Second, improved understanding of technical material has emerged as a notable benefit of LVLM-assisted workflows, particularly in documents where images play a pivotal role in conveying information. Our prototype tool generated LVLM-driven contextual summaries, linking the textual content to visual representations, which appeared to improve overall interpretation of technical content. This contextual enrichment allows analysts to derive insights faster and with greater confidence, potentially addressing one of the most time-consuming hurdles in collecting technical intelligence: synthesizing critical information from fragmented or incomplete data sources.

Finally, our initial findings suggest that enhanced contextual semantic search enabled by LVLMs has the potential to improve the accuracy and relevance of search results. By enriching images with contextual information from associated document text, these models seem to not only disambiguate complex materials but also facilitate more precise identification of critical information. When combined with the CLIP-based image searches, LVLMs contribute toward a multifaceted search process that enhances retrieval and relevance ranking, likely supporting more insightful and efficient technical intelligence analysis.

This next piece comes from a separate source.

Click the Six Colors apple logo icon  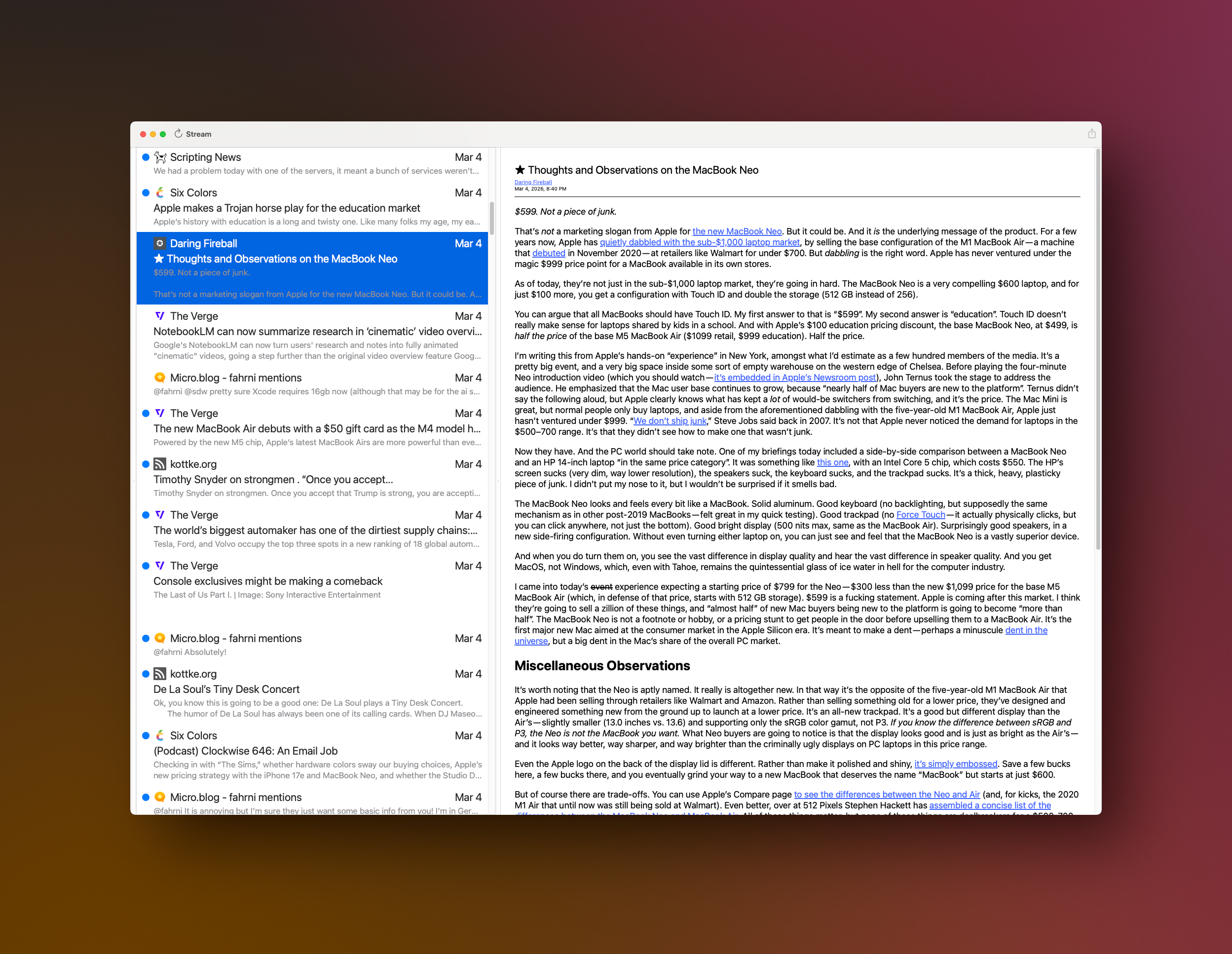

Our investigation has underscored the potential of LVLMs to significantly streamline technical intelligence workflows. By offering explainable, image-based information and improving multimodal search precision, LVLMs contribute to faster and more accurate insight generation. Their ability to enhance text-image alignment, enrich contextual understanding, and increase the relevance of search results suggests they hold considerable promise for supporting analysts in managing the complexities of technical documents. However, continued refinement and testing are needed to ensure these AI-driven techniques can be effectively integrated into real-world analysis environments.

This material is based upon work done, in whole or in part, in coordination with the Department of Defense (DoD). Any opinions, findings, conclusions, or recommendations expressed in this material are those of the author(s) and do not necessarily reflect the views of the DoD and/or any agency or entity of the United States Government.